• **Problem details**: Set down exactly the lines below between the line holding "Given: Expand the" and the line holding "This screenshot has width=949, height=1288.", inclusive; no other line belongs in the answer.

▼▼▼

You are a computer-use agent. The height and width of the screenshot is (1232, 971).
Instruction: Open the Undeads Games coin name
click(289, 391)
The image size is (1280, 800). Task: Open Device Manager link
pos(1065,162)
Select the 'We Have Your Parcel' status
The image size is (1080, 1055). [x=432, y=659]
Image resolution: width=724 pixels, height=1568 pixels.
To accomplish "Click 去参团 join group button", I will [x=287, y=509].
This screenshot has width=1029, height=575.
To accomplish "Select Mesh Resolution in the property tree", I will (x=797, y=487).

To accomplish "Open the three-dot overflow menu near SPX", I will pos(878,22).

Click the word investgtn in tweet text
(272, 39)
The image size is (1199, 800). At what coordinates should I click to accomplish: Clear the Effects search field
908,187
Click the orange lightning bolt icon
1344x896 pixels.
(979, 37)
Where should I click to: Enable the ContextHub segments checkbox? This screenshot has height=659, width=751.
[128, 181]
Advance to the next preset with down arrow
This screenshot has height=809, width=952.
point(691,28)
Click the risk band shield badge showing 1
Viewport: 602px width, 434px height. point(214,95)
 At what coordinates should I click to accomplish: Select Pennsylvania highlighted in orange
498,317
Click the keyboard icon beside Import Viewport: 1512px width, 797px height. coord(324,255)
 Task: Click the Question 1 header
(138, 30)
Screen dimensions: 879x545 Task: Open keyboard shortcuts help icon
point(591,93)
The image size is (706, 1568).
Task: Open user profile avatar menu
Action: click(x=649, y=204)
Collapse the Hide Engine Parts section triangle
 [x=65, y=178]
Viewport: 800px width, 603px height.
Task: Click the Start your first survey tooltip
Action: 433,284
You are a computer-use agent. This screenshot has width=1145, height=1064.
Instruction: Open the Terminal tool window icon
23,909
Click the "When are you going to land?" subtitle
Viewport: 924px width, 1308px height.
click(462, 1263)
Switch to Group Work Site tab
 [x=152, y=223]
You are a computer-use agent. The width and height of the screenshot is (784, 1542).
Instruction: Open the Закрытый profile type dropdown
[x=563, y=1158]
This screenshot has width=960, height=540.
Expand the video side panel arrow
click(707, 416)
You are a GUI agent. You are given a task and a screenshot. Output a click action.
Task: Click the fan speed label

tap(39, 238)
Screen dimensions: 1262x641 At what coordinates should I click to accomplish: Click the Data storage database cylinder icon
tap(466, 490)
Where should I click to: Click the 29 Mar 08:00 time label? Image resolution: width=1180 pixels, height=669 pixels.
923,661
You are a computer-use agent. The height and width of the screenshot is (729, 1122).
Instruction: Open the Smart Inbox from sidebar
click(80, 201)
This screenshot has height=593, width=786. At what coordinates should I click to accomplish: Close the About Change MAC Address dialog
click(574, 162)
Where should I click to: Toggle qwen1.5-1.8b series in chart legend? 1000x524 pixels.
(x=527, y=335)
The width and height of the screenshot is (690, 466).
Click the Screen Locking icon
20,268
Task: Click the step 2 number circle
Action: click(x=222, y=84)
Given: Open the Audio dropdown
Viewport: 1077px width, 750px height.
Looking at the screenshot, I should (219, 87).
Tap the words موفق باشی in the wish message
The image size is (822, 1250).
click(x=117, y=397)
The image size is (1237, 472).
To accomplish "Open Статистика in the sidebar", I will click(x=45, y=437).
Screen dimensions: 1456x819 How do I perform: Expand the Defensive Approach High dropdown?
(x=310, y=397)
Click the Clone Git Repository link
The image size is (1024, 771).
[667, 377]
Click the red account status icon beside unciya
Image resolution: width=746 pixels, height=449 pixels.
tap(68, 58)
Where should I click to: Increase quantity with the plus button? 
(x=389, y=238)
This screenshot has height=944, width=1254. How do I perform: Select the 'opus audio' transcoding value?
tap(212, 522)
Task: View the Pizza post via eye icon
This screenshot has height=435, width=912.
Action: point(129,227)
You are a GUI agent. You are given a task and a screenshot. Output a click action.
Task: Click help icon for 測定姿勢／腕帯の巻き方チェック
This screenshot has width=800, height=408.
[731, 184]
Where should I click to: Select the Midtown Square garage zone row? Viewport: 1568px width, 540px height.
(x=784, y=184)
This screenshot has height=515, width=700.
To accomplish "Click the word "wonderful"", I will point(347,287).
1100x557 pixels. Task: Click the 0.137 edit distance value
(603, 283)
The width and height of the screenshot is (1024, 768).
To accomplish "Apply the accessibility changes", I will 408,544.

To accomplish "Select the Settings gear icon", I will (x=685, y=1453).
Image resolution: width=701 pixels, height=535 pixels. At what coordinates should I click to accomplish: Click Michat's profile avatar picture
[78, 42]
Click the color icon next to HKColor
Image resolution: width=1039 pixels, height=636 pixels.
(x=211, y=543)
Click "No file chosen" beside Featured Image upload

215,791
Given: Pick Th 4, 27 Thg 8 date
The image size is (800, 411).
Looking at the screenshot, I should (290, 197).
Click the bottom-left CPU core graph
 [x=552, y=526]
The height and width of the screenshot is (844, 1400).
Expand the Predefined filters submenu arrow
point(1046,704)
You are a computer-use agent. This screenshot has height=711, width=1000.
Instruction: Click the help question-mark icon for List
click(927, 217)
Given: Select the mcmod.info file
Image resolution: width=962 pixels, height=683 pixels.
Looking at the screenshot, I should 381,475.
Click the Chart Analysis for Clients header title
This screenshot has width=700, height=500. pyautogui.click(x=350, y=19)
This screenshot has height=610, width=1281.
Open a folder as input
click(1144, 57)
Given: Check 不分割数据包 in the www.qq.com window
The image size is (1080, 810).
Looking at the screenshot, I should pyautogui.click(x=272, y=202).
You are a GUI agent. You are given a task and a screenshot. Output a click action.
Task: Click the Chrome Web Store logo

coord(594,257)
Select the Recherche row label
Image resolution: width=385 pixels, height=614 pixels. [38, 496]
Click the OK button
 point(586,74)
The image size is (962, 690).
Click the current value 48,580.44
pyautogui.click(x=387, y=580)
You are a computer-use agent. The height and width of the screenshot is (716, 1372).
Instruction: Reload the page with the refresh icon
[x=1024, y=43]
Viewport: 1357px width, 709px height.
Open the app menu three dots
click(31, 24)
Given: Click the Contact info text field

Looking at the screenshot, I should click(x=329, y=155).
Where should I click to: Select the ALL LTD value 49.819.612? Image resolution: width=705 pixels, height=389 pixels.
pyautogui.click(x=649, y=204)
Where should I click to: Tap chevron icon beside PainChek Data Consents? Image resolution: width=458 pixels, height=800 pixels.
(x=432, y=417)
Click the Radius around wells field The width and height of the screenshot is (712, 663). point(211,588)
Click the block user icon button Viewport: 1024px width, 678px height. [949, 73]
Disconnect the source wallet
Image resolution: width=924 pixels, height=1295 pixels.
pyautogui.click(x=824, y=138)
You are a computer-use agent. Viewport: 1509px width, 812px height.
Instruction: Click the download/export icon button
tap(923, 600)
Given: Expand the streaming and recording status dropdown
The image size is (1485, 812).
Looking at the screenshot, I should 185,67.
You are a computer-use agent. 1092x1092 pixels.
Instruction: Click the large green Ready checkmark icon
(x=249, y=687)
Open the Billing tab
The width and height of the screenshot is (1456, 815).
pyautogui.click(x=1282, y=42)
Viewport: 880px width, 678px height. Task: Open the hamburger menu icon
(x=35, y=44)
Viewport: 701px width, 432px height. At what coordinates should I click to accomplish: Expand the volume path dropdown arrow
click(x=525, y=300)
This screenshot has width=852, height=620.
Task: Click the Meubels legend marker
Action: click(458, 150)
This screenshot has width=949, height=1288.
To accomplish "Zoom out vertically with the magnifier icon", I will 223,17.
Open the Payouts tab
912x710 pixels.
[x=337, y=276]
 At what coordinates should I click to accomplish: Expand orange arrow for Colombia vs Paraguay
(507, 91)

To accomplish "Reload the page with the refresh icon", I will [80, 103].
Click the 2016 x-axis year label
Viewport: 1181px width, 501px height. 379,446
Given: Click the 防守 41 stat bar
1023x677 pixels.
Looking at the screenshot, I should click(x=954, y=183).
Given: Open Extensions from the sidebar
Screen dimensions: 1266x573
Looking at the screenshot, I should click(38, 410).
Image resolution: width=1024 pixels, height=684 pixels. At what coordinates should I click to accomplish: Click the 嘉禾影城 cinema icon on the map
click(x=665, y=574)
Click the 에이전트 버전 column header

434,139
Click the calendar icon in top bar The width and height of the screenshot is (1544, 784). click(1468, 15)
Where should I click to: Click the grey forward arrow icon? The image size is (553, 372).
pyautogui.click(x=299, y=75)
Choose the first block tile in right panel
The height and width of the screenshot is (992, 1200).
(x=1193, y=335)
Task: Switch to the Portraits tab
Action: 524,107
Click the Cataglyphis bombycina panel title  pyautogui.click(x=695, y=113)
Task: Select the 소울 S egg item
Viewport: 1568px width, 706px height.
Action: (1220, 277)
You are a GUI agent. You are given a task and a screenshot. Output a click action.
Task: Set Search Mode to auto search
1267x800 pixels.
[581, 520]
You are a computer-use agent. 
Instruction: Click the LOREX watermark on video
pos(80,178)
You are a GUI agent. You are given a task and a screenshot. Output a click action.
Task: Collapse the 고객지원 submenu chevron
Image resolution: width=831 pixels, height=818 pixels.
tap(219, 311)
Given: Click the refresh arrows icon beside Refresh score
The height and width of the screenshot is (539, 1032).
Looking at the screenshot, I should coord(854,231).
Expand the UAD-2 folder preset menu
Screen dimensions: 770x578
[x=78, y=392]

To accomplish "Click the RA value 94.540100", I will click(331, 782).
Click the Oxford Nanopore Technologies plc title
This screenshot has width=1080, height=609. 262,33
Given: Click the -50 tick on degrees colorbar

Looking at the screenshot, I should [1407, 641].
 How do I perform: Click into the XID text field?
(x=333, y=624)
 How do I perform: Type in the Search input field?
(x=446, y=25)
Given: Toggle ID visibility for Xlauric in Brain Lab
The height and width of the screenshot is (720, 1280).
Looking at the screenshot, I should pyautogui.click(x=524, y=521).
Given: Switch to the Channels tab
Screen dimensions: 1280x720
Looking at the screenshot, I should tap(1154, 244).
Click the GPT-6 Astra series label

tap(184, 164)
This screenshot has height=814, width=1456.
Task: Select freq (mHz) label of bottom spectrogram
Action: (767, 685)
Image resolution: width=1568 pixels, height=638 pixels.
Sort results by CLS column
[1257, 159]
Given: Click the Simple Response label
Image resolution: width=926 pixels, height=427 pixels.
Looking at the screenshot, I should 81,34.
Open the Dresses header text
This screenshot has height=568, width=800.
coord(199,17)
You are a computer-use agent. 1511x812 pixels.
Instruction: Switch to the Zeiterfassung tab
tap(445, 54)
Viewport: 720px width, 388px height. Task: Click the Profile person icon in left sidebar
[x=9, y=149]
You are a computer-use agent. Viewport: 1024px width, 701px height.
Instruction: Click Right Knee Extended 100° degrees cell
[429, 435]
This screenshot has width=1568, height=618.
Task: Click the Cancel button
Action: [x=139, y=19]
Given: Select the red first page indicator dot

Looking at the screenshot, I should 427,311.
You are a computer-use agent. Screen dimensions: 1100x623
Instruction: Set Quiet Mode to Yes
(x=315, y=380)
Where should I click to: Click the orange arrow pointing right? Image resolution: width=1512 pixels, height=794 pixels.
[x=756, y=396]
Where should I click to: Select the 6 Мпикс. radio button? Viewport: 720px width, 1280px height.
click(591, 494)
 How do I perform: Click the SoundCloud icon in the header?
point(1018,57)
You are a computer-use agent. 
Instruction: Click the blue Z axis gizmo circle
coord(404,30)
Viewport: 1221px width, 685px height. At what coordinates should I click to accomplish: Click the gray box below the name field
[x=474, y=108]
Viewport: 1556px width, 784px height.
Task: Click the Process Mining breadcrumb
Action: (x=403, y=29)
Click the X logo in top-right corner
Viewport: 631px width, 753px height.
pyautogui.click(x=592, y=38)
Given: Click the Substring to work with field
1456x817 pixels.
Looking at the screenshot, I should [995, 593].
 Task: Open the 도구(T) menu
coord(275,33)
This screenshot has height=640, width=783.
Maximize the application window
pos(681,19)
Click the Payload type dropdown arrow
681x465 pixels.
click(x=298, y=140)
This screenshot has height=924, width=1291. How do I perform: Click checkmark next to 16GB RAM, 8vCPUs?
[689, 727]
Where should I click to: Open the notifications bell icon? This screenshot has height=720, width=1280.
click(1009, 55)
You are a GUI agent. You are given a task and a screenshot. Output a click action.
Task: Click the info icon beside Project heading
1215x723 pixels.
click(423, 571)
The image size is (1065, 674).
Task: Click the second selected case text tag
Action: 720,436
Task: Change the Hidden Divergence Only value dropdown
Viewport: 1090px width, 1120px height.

▲▲▲

• **Result of the exercise**:
Given: Expand the streaming and recording status dropdown
The image size is (1485, 812).
Looking at the screenshot, I should 185,67.
You are a computer-use agent. 1092x1092 pixels.
Instruction: Click the large green Ready checkmark icon
(x=249, y=687)
Open the Billing tab
The width and height of the screenshot is (1456, 815).
pyautogui.click(x=1282, y=42)
Viewport: 880px width, 678px height. Task: Open the hamburger menu icon
(x=35, y=44)
Viewport: 701px width, 432px height. At what coordinates should I click to accomplish: Expand the volume path dropdown arrow
click(x=525, y=300)
This screenshot has width=852, height=620.
Task: Click the Meubels legend marker
Action: click(458, 150)
This screenshot has width=949, height=1288.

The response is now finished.